Ultimately, the Wildean connection is more an elliptical, oblique evocation than anything approaching a retelling, while the film's fairytale origins are concealed in a rigorously realist mode (aside from one ghostly visitation, conjured by trauma, anguish and longing). For here the Giant's Edenic garden has been replaced by the junk-strewn, industrialised pasturelands on the edge of Bradford.
While the boys live on the same estate (Brafferton Arbor) from which Barnard's feature debut - as well as this follow-up's protagonist - took their names, if anything The Arbor (2010), though a documentary, offered far more in the way of surreal fantasy and formal adventurousness than is ever seen in the fictions of The Selfish Giant. Here working-class woes, Northern grimness and mucky miserabilism create a familiar Loachian vibe, as though all the magic and miracles of a children's fable had become mired in the realities of British life on the margins - as well as in the tropes of a certain brand of British cinematic naturalism. Evidently, the status quo of this nation's social fabric does not easily accommodate the happy ending of a story book.

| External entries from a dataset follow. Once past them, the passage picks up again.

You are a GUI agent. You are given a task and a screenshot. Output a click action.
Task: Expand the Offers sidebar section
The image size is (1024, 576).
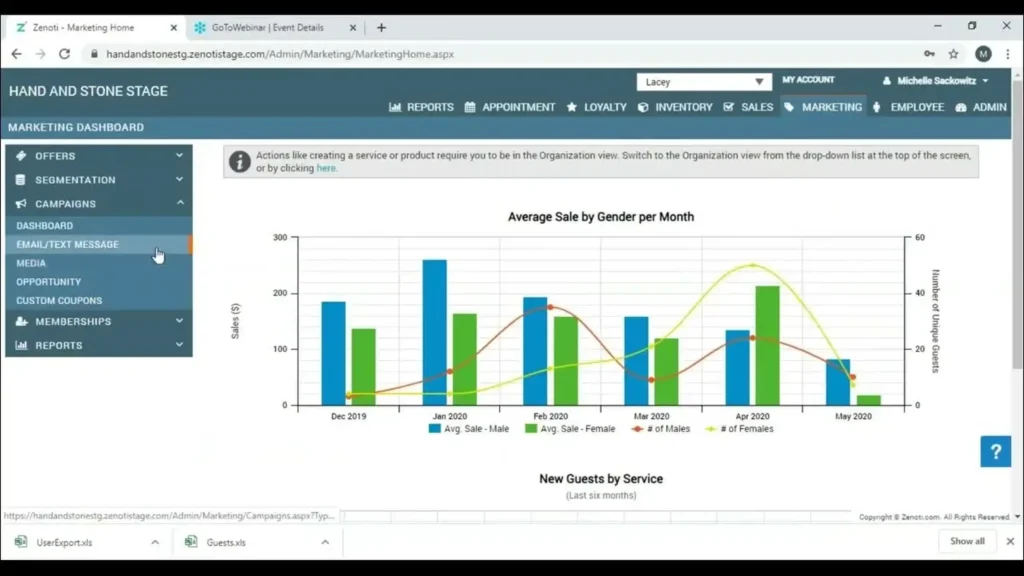pos(98,156)
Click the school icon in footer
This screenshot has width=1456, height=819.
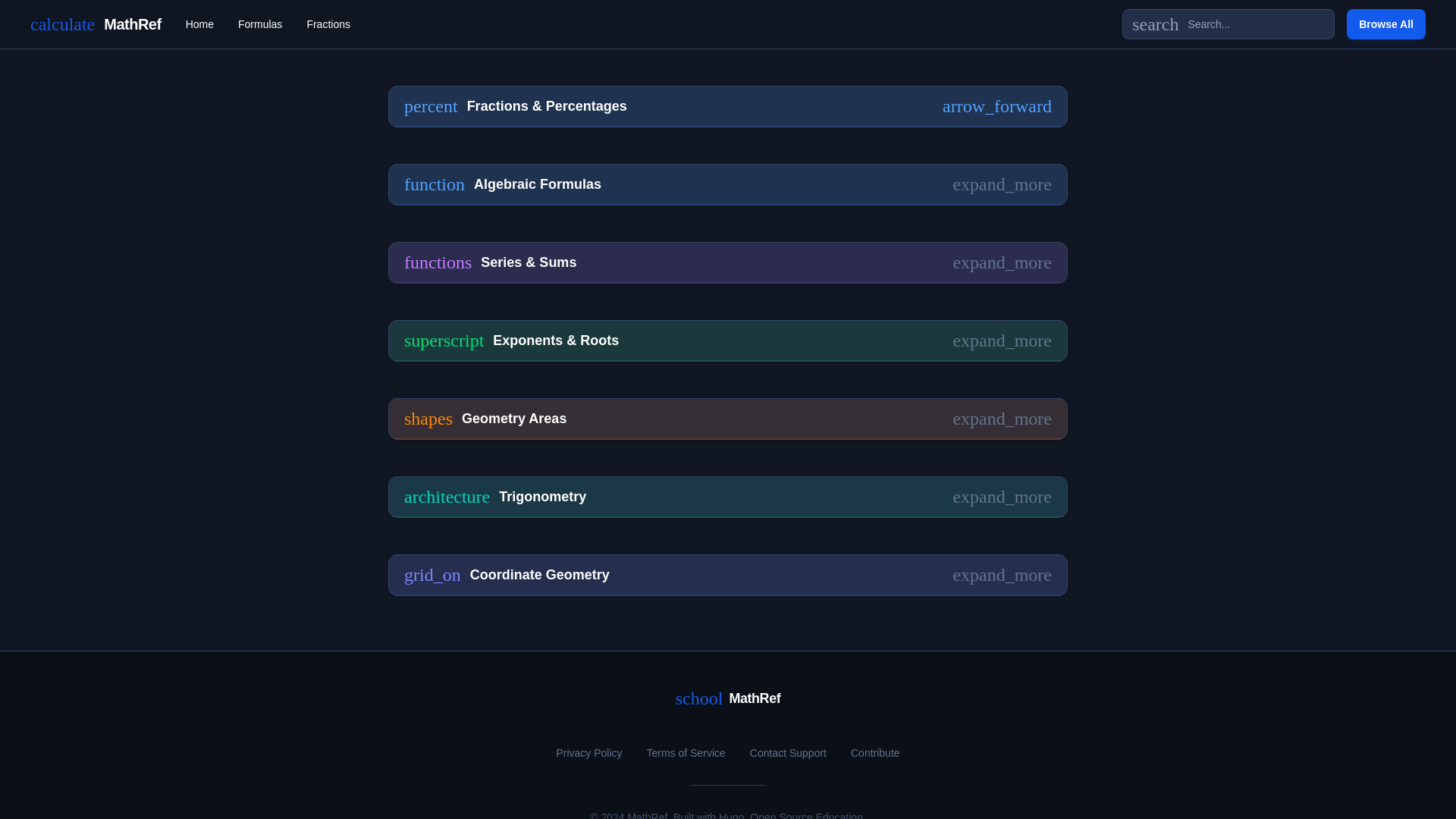click(x=698, y=698)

Apart from Mike Eley's lustrous, lyrical cinematography, The Selfish Giant is also elevated by the central performances of Chapman and Thomas, non-actors discovered by Barnard when she was doing outreach work at Brafferton Arbor's school. Unlike the characters that they portray, one suspects that these two boys have a bright future - but their real story, a paratext to the film's own fictions, speaks volumes about the wealth of potential so criminally overlooked, excluded or abandoned by this country in its treatment of, and attitude to, the younger generations.